The present invention relates to a method for the manufacture of a cooled piston for use in internal combustion engines. Particularly, the invention deals with a method to manufacture the upper part, or head of a two-piece, or articulated, piston provided with improved cooling means.
The main components, i.e. the head and the skirt, of articulated pistons are independent members. The head, composed of the top and the pin boss portions, is generally made of forged or cast steel, and the skirt is made of a lighter material, generally aluminum or an aluminum alloy. This type of piston is being adopted for diesel engines, especially last generation diesel engines, where combustion pressures and temperatures in the engine are very high. Owing to these conditions, which are extremely adverse to the piston head, it has been a common practice to provide the piston crown with a cooling chamber for the circulation of oil to remove part of the heat from at least two regions very susceptible to the influence of elevated temperatures: the ring band and the combustion bowl rim.
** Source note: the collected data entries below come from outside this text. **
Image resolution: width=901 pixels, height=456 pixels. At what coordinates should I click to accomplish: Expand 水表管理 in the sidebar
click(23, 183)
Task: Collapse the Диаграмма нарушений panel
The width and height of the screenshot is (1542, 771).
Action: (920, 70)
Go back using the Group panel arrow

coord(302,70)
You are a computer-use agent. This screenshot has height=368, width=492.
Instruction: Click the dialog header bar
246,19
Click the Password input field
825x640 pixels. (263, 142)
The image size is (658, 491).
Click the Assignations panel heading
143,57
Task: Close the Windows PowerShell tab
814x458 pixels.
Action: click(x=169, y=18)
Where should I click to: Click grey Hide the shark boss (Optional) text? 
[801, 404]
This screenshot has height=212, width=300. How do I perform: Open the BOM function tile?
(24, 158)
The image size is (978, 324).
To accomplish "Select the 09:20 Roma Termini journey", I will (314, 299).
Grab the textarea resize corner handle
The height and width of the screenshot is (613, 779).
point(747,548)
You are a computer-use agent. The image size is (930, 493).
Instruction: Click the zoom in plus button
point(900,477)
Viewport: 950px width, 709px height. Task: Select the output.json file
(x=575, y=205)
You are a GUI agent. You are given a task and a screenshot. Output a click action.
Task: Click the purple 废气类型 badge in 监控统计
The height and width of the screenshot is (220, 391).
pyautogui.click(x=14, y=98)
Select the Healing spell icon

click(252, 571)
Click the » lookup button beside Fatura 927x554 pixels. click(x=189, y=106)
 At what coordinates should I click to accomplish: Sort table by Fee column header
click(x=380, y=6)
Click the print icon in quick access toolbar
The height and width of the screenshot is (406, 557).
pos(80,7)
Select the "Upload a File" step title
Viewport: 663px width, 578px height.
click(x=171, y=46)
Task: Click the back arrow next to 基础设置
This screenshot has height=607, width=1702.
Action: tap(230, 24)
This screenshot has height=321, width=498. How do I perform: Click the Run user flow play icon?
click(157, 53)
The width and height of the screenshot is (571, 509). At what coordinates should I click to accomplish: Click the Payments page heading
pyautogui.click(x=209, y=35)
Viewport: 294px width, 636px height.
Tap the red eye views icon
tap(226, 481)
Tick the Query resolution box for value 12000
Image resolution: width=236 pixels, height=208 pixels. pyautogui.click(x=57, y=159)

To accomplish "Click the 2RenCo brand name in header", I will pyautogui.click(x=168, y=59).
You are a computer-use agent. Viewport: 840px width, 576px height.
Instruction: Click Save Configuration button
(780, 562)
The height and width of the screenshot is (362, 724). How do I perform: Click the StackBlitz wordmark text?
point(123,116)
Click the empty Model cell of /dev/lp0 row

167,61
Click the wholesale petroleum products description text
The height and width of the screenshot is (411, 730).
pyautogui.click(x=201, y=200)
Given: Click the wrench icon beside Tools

One traditional cooling chamber construction consists of providing a circumferential groove at the piston crown between the combustion bowl and the ring band, and a circumferential trough, or tray, on the skirt upper portion, whereby with the piston assembled the groove and the tray define a semi-open cooling chamber for the circulation of cooling oil.
While suitable for most applications, this type of chamber is not entirely satisfactory when a higher cooling efficiency is required. One disadvantage is a poor cooling of the undercrown, i.e. the region underneath the combustion bowl, which is not reached by the chamber cooling action. Another disadvantage arises from the construction itself of the semi-open chamber: part of the cooling oil flows from the tray on the skirt upper portion thereby reducing the quantity of oil in the chamber and, accordingly decreasing the cooling efficiency on the ring band and combustion bowl wall regions.